··· Supplied information

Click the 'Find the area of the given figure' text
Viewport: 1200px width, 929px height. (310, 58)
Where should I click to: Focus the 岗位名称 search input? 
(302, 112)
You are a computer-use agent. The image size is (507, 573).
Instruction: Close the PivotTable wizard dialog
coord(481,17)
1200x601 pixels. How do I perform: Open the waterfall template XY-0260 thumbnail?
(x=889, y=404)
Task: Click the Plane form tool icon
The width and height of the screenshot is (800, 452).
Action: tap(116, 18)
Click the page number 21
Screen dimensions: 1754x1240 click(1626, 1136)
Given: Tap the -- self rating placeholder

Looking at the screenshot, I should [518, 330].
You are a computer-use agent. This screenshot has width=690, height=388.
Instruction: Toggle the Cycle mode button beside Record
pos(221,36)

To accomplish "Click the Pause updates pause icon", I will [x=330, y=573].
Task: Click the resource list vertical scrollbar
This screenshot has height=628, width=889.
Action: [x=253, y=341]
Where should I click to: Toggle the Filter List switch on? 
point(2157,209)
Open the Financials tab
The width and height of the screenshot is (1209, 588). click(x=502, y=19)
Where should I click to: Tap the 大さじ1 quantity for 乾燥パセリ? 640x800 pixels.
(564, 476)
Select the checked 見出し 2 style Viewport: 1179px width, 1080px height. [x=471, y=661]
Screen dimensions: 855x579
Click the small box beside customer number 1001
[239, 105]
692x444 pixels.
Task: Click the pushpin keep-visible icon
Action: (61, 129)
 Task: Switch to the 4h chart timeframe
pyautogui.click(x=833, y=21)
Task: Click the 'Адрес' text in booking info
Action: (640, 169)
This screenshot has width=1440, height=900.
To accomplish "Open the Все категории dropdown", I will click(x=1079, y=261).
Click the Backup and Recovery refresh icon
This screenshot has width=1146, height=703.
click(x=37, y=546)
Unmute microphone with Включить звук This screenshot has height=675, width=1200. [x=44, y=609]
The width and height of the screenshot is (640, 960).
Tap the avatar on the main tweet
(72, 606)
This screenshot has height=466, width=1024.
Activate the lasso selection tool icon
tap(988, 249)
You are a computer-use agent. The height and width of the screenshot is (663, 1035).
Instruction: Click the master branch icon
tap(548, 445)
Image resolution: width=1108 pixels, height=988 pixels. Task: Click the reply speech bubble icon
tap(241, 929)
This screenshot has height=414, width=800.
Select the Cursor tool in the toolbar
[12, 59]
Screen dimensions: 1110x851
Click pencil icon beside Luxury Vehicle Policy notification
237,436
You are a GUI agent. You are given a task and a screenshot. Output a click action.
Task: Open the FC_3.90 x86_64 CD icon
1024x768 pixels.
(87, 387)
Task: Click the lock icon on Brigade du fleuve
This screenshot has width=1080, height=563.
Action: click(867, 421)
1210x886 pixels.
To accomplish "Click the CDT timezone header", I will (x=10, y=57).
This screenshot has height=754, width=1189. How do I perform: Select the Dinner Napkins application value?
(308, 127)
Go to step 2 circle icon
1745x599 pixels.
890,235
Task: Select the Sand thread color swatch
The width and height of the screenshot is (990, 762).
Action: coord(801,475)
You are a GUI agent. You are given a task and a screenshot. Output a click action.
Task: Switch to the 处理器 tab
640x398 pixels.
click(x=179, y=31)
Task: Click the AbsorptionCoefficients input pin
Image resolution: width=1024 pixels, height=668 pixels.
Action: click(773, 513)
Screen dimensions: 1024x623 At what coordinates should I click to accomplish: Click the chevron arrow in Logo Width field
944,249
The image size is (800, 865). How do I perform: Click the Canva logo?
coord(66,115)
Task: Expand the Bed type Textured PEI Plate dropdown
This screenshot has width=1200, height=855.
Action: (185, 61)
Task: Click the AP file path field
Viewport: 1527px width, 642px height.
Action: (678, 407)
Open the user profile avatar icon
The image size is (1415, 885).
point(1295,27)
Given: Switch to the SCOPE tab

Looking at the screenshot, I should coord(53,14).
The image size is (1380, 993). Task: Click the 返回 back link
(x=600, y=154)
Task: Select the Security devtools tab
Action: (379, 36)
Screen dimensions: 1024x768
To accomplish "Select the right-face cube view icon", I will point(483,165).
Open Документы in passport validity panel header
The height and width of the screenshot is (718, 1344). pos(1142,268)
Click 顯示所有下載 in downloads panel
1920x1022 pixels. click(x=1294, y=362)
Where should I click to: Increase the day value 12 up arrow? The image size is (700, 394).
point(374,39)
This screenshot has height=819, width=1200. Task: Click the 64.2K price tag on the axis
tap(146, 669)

······

*To do*
Find the line with "Task: Click the resource" in the entries above. Retype it and each line after it, exactly, through the line with "Screen dimensions: 855x579", and stop there.

*Expected answer*
Task: Click the resource list vertical scrollbar
This screenshot has height=628, width=889.
Action: [x=253, y=341]
Where should I click to: Toggle the Filter List switch on? 
point(2157,209)
Open the Financials tab
The width and height of the screenshot is (1209, 588). click(x=502, y=19)
Where should I click to: Tap the 大さじ1 quantity for 乾燥パセリ? 640x800 pixels.
(564, 476)
Select the checked 見出し 2 style Viewport: 1179px width, 1080px height. [x=471, y=661]
Screen dimensions: 855x579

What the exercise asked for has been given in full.